Every year when I return the first graded writing assignments to public relations students, many of them feel trepidation. They have every right to feel it. I tell them in advance that I'm critical about the work.
Some of them don't need me to tell them. Several students have told me that I have a reputation for not being easy, maybe even hard. The words "necessarily evil" are sometimes attached to the unwritten course description.
I don't mind the monikers, but most students would never guess that I feel trepidation when I hand the first assignments back too. The profession requires that instructors be critics. But not every student appreciates the difference between the critic and cynic. (And some instructors forget it too.)
Instructors are not the only ones who have to walk what is sometimes is fine line. Scores of professionals do: reviewers, journalists, bloggers, politicians, business people, etc. And some do it better than others.
How To Be A Critic Without Being A Cynic.
1. Be selfless instead of selfish. Critics lend their experience, expertise, and opinions to help improve the performance or material for the practitioner or for the benefit of others interested in the work. Cynics draw attention to their experience, expertise, and opinions, and often make fault-finding their mission in order to elevate themselves if not in the public eye than to appease their own flailing self-esteem.
2. Be humble instead of egotistical. Critics do not see themselves as the final authority, but rather challenge themselves and others to continually raise the bar and find solutions. Cynics believe they have already obtained the high water mark in observation if not performance, and expect no one else ever will.
3. Be direct instead of directed. Critics keep their judgements focused on the performance or material rather than the performer or author, allowing them to be direct in their assessment. Cynics believe that finding fault in individuals reaffirms their own virtue, and frequently attempt to pin any failings on someone or something.
4. Be empathetic instead of aggravated. Critics are interested in the effort and the thought process that led to the performance or material because it may influence their overall opinion. Cynics are interested in comparing the performance or material to whatever template of perfection they have constructed, and are easily annoyed when others don't see it as they do.

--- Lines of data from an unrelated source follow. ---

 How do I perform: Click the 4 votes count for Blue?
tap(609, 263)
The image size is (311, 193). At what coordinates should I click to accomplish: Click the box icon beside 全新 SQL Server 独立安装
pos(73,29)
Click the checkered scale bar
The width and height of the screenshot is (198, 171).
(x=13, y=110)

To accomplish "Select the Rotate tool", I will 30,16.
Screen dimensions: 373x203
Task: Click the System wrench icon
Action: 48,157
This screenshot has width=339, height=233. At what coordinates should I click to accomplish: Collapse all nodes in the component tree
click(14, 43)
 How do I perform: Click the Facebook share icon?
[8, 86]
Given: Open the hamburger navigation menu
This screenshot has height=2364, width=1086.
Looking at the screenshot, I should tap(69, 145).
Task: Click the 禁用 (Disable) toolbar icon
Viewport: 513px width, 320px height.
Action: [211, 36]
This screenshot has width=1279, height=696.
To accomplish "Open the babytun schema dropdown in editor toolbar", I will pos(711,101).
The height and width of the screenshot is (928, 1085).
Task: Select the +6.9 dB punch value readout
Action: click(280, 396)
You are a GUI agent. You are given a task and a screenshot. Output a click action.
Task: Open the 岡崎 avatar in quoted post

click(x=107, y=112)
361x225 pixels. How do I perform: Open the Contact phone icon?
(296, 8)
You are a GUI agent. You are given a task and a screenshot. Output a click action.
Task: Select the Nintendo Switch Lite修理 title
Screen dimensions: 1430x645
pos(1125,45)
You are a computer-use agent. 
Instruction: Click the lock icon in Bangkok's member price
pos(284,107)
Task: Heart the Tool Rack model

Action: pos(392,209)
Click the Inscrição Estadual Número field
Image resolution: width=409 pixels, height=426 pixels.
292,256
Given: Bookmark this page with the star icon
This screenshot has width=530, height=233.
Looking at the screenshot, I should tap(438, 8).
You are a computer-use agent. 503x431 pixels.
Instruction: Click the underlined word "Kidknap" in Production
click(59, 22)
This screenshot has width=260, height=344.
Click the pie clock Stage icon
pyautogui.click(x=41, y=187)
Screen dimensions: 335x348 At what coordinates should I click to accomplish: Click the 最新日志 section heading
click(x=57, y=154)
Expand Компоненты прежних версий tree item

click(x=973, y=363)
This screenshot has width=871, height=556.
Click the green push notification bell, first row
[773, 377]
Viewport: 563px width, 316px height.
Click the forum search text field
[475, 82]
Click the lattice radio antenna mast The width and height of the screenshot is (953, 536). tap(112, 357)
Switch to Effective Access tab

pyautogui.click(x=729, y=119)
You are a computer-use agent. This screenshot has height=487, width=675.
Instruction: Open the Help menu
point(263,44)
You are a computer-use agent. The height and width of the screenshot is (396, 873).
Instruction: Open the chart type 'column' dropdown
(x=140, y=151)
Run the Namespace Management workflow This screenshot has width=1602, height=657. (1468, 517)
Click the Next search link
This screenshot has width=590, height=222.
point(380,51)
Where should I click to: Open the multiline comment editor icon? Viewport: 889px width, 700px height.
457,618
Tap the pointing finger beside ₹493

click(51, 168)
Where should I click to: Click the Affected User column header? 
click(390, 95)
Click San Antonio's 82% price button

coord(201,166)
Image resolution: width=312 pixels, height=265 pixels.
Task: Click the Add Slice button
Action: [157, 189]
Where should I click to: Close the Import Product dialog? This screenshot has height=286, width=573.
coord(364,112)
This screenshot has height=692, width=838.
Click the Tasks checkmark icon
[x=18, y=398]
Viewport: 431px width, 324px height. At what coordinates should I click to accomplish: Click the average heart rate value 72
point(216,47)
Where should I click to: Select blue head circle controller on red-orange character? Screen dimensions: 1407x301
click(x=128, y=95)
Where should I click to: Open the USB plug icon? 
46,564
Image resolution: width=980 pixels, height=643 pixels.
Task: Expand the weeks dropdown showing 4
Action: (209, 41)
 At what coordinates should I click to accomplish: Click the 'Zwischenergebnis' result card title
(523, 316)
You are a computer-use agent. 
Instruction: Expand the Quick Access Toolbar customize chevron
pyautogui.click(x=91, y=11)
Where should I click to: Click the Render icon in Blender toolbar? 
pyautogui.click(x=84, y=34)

5. Be democratic instead of dogmatic. Critics see the good with the bad, recognizing that one point of weakness doesn't necessarily invalidate the whole of the performance or material. Cynics are dogmatic, focusing in on any irrelevant imperfection in order to obscure any other merit and invalidate the whole.
You see the differences play out daily. Cynics dismiss good ideas based on nothing other than labels, whether party affiliation and family history or philosophical and ideological differences. Cynics employ diatribe to drown out differing ideas and opinions because other views are automatically invalid. Cynics work hard to make small things look big and big things look small, distorting the truth or initial intent.
You can see it in politics, public activism, and corporate policy. The lines are usually specific and rigid.
Critics, on the other hand, tend to be more amiable and lighthearted. And while that sometimes makes them easier to dismiss against the diatribe that surrounds them, they usually benefit over the long term — continually working toward a vision that is further ahead or attempting to pull people forward along with them.
All of it is something to think about, especially if you review the performance of others in a classroom or column, office or blog. Everything has value, and failing to recognize that usually comes with a cost far greater than any perceived price. Now go do the right thing.